Menyimak Perang dan Kemanusiaan dalam 'Laki-Laki dan Mesiu'
"Cerpen-cerpen ini bukan sekadar kisah tentang letusan mesiu, melainkan nyanyian sunyi tentang harga sebuah kemanusiaan."
Oleh Karnita
Pendahuluan
Debu menari di tengah medan yang lengang. Matahari memanggang tanah, sementara tubuh-tubuh terluka diseret ke balik semak. Dalam cerpen "Tinggul", suasana mencekam itu dibuka dengan sebuah keputusan sepihak: nyawa manusia ditentukan hanya dengan tanda silang merah. Trisnoyuwono tak sedang menciptakan dunia fiksi, melainkan menghidupkan kembali lorong-lorong ingatan sejarah yang ia lewati sendiri. Kumpulan cerpen Laki-Laki dan Mesiu bukan sekadar dokumen sastra, melainkan catatan hidup dari seseorang yang berada di tengah revolusi.
Buku ini pertama kali terbit pada 1957 dan meraih hadiah sastra nasional dari BMKN tahun 1957–1958. Dalam suasana peringatan HUT Kemerdekaan RI, kehadiran kembali antologi ini menjadi sangat relevan. Kemerdekaan bukan hanya milik angka dan seremoni, tetapi juga milik ingatan dan luka yang membentuknya. Karena itu, karya ini patut dibaca ulang sebagai bagian dari kontemplasi bangsa terhadap nilai-nilai perjuangan dan kemanusiaan.

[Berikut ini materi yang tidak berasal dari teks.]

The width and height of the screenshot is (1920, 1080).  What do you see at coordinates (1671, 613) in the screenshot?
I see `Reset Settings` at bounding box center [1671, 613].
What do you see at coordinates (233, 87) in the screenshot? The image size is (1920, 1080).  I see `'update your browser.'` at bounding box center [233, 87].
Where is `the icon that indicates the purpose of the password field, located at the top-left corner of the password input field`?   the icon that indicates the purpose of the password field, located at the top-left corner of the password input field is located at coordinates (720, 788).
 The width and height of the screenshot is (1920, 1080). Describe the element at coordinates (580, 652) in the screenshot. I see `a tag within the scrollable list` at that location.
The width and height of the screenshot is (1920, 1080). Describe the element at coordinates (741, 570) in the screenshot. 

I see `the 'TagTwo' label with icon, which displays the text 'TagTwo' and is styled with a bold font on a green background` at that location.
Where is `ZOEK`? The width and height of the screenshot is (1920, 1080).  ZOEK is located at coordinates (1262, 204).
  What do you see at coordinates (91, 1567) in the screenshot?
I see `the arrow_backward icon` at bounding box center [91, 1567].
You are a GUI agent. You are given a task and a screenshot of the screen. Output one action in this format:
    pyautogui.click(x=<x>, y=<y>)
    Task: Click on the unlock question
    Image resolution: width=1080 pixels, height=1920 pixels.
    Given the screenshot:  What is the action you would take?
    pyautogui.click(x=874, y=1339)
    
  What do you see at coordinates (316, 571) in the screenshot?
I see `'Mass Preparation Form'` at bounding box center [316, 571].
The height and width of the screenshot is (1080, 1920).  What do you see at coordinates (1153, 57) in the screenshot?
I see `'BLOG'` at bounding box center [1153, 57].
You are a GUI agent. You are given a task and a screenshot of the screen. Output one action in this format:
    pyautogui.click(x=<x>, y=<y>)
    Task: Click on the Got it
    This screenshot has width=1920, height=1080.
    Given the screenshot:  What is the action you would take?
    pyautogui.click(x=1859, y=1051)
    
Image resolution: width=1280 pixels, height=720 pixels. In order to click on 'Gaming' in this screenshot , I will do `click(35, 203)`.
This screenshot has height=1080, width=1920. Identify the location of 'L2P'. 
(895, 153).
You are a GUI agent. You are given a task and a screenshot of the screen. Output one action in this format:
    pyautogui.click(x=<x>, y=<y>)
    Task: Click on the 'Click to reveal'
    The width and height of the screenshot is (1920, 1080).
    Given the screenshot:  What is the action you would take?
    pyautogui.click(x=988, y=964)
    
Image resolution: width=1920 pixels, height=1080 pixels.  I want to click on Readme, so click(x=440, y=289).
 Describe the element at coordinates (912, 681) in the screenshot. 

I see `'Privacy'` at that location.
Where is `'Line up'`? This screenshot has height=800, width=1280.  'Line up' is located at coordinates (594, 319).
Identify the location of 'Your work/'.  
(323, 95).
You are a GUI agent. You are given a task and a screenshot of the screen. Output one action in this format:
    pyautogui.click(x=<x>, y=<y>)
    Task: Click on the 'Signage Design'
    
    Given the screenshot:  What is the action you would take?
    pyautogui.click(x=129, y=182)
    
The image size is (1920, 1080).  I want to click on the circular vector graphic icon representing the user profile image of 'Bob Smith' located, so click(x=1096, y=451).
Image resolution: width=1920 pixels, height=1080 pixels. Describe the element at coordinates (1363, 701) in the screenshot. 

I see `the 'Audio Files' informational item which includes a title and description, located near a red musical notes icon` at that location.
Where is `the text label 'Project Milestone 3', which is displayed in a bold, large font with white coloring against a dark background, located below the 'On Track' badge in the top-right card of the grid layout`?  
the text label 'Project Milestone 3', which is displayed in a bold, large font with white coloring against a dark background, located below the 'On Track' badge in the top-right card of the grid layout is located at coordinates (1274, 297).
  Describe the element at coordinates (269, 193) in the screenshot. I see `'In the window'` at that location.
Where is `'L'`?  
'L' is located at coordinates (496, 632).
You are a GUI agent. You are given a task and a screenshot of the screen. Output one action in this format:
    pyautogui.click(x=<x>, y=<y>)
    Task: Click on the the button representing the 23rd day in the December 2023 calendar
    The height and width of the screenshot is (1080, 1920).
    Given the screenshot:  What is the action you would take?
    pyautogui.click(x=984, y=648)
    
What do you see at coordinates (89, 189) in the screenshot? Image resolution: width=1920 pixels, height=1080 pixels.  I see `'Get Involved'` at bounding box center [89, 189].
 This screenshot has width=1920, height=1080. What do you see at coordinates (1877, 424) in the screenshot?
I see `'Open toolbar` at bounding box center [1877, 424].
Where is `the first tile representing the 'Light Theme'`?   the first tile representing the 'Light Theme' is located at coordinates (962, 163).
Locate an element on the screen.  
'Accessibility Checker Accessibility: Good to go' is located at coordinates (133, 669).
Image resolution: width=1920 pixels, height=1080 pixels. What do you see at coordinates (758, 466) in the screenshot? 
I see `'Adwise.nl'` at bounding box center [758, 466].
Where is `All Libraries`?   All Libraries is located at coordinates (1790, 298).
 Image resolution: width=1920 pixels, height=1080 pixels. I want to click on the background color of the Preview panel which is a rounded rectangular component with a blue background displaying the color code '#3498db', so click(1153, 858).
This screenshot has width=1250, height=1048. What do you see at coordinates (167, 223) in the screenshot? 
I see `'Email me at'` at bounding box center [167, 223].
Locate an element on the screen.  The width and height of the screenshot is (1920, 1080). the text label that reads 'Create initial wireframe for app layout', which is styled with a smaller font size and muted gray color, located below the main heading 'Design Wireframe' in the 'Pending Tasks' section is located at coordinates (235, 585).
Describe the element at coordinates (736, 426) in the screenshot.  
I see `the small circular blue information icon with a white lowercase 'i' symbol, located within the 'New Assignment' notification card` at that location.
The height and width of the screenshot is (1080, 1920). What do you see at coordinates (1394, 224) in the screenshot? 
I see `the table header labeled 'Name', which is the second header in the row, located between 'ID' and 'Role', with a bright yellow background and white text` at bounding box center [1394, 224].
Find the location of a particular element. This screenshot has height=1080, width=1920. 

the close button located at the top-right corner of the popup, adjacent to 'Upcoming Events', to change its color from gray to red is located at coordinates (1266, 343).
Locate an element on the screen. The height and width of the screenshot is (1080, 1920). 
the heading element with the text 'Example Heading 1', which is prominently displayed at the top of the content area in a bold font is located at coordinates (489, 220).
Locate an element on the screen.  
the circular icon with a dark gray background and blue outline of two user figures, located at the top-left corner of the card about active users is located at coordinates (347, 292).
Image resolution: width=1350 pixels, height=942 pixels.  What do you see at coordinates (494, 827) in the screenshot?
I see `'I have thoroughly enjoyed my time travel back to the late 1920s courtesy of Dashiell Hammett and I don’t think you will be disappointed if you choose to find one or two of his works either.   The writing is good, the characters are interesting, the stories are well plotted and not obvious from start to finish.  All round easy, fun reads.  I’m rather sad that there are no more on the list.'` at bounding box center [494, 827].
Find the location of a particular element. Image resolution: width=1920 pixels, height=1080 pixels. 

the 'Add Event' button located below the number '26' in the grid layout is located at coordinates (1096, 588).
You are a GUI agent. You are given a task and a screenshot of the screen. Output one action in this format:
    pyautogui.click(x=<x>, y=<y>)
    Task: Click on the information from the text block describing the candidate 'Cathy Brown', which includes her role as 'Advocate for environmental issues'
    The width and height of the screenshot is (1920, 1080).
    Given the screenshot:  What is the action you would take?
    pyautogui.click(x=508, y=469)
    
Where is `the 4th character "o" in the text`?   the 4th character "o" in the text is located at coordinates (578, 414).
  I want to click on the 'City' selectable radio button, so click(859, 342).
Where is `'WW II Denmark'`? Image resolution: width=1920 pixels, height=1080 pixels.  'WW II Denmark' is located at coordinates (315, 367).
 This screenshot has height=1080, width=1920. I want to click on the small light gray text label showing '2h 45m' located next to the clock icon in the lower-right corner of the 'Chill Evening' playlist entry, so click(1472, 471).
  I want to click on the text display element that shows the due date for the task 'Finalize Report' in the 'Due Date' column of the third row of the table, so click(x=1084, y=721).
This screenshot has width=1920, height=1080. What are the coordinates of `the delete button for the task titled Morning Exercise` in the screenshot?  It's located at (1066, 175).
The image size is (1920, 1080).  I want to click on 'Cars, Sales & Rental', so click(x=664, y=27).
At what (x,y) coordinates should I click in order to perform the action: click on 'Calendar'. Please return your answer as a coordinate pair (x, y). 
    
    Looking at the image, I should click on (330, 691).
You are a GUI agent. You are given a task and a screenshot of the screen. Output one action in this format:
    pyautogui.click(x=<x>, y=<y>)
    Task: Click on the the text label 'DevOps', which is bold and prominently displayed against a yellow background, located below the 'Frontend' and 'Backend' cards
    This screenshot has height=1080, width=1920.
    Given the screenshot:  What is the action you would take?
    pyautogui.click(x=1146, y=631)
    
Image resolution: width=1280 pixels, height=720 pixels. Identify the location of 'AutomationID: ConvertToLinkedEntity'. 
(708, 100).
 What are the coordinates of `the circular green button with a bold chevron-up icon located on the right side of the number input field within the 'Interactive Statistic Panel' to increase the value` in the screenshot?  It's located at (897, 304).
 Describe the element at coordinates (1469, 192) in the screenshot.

Ketertarikan penulis terhadap Laki-Laki dan Mesiu lahir dari konteks sejarah dan pengalaman pribadi Trisnoyuwono yang menjelma menjadi narasi fiksi penuh refleksi. Ia menolak menjadikan perang sebagai panggung heroisme tunggal. Sebaliknya, ia menghadirkan manusia—dengan ketakutan, keraguan, kesalahan, dan cinta—dalam berbagai peristiwa revolusi. Di tengah maraknya glorifikasi sejarah yang steril, karya ini menampilkan sisi rapuh dari perjuangan. Inilah yang menjadikannya penting dan mendesak dibaca hari ini.
Sinopsis
Antologi Laki-Laki dan Mesiu memuat sepuluh cerita pendek dengan latar suasana revolusi fisik dan psikologis bangsa Indonesia pascakemerdekaan. Cerita-cerita ini bukan semata kisah kepahlawanan, melainkan jendela reflektif tentang manusia dan kekuasaan dalam kondisi ekstrem. Tokoh-tokoh dalam cerita bukanlah pahlawan sempurna, tetapi manusia biasa yang terlempar ke dalam kekerasan sejarah.
Cerpen pembuka "Tinggul" mengisahkan keputusan sewenang-wenang seorang Kapten terhadap seorang tahanan bernama Tinggul. Dalam suasana komando yang otoriter dan tak transparan, nasib manusia dapat diputuskan oleh satu suara. Trisnoyuwono menggambarkan dilema batin para saksi—antara loyalitas terhadap atasan dan kemanusiaan terhadap sesama.